C'est l'ambiguïté qui tue et dans laquelle on se fait emporter à nos dépens, et c'est apte que
le Horla soit décrit comme l'ultime prédateur de l'homme : à notre époque, les maladies mentales paraissent plus répandues que jamais, c'est quasiment des pandémies de problèmes mentaux qui sévissent dans notre civilisation et qui déciment peut-être autant que toute autre maladie purement physique.
Et qui non seulement décime, mais qui en plus, avant de tuer, se fait une joie d'épuiser, d'abattre, d'isoler, de faire paniquer et de rendre confus et fou son « hôte ». En ce sens,
le Horla est tout à fait d'actualité et un récit hautement poétique, implicite au parfait degré, symbolique des nombreux maux et déboires qu'éprouve et continuera d'éprouver notre espèce. Et peut-être aussi que d'accorder une forme, un nom et une volonté à l'indescriptible est ce qui rend fou; personnifier ce qui n'est aucunement humain ou anthropomorphe est une recette pour le désastre, car cette entité, cette chose, ne se plie pas à nos concepts et défie toute attente.

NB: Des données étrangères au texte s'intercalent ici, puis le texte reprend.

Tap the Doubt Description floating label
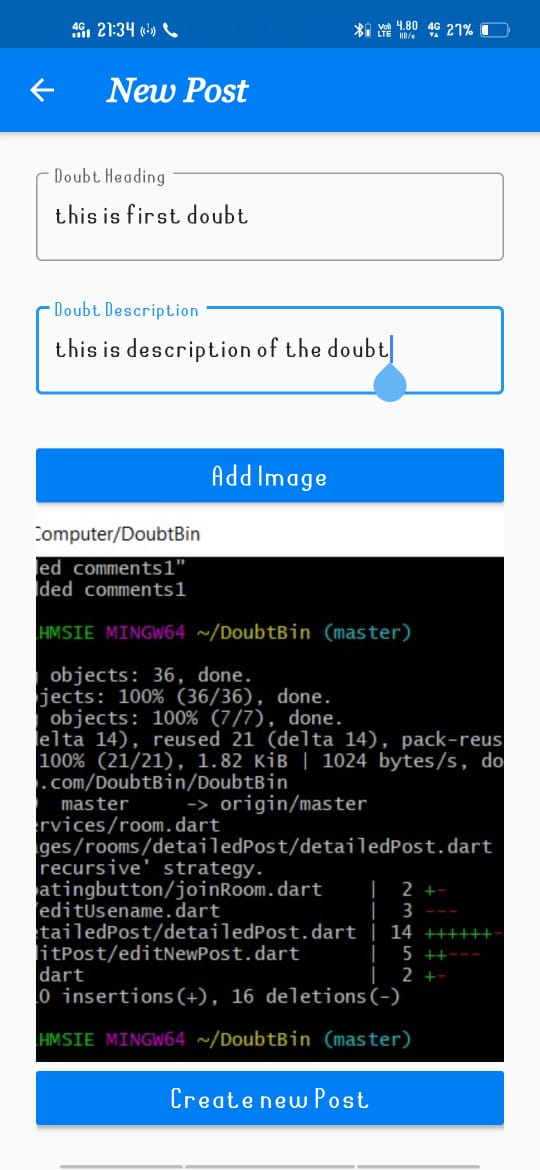 point(127,310)
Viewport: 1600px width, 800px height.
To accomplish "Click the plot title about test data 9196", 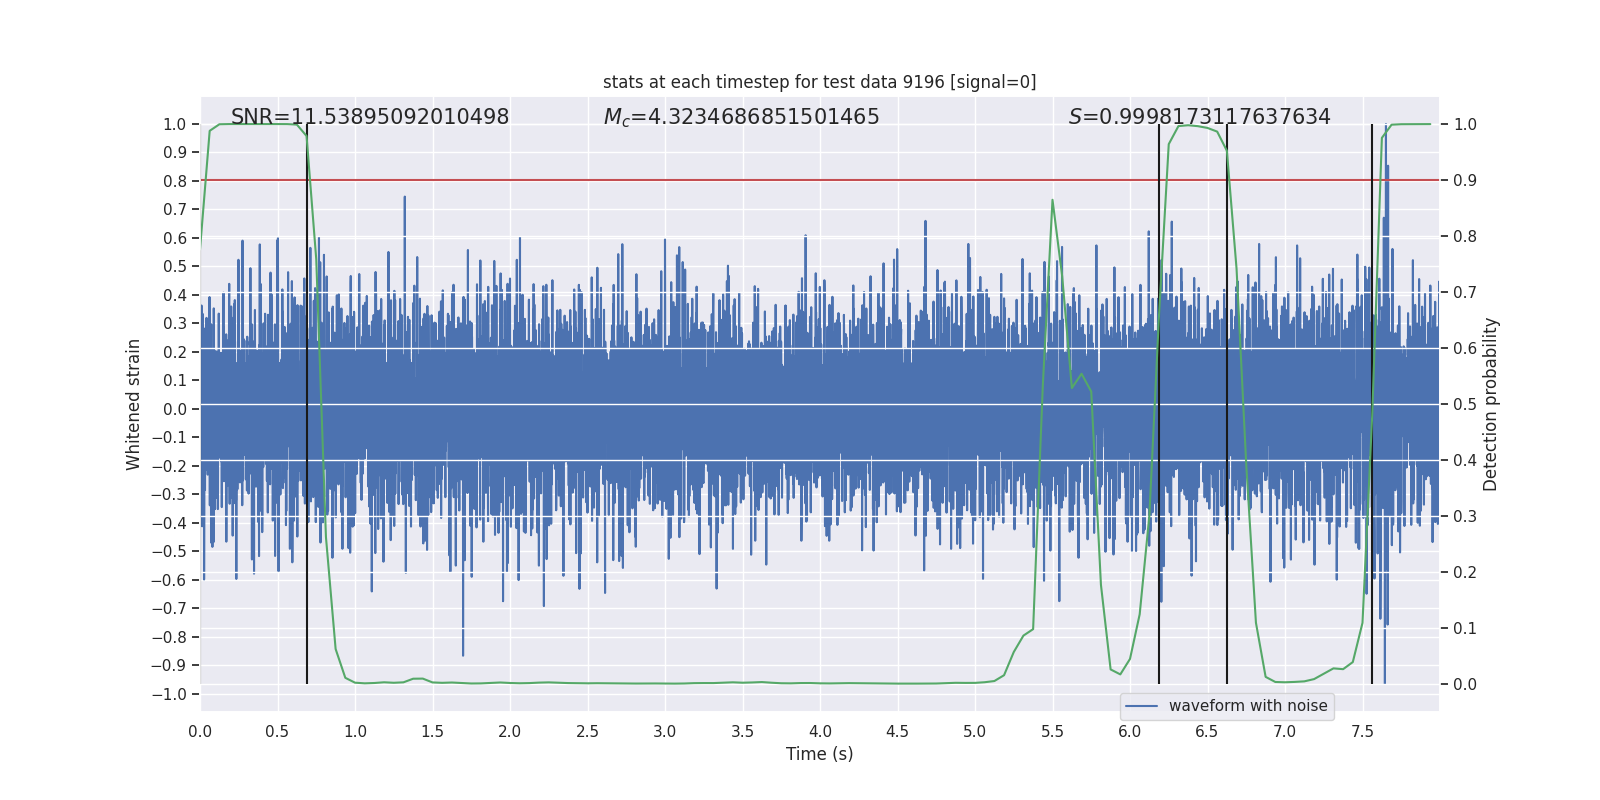I will (x=819, y=82).
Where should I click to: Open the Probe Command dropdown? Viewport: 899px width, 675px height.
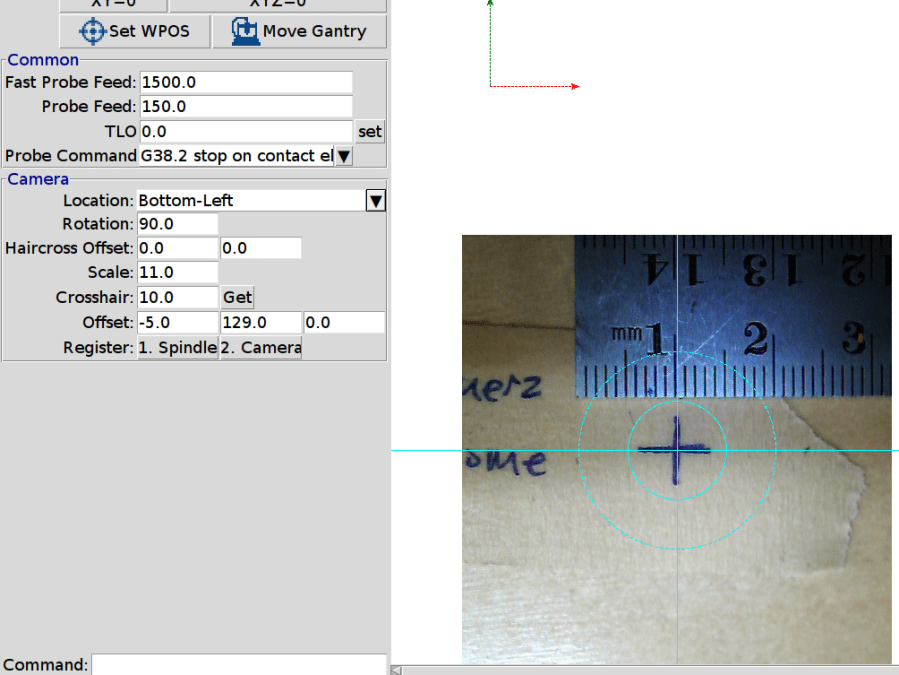click(343, 155)
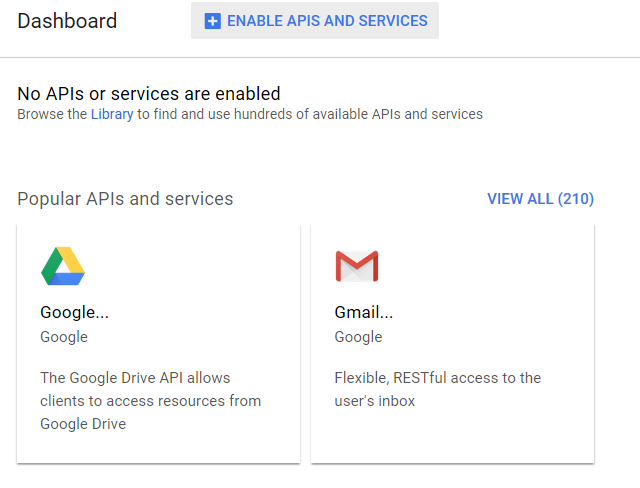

Le Horla est donc un récit digne d'un maître raconteur d'histoire, et tout à fait digne du halo doré qui semble flotter autour du nom
De Maupassant.
Avec une prose trompeusement simple et un format très court et rudimentaire,
Maupassant m'a giflé et pétrifié, il a déchargé sur moi dix fois plus de sens et de propos que je pourrais espérer en tirer de n'importe quelle autre nouvelle (ou roman) écrite de nos jours par machinchouette. En une seule, infime nouvelle,
Maupassant m'a fait entièrement croire en son talent et me laisse en haleine, en admiration totale et en voulant plus de sa plume.
PLAISIR DE LECTURE :
Après cette lecture, je me sens un peu comme quand j'avais fini Jekyll et Hyde : décontenancé, fasciné, et incapable de tout à fait décrire le reste de mon émoi avec des mots, juste capable de vivre ce ressenti et d'aller au lit avec l'esprit plein et débordant. Ce qui est une bonne chose, soit dit en passant, une claque comme ça fait du bien de temps à autre.
Je le recommande à quiconque démontre le moindre brin d'intérêt envers
Maupassant, ou simplement à quiconque veut une nouvelle peut-être pas rassurante, plaisante ou normale, mais certainement unique et marquante.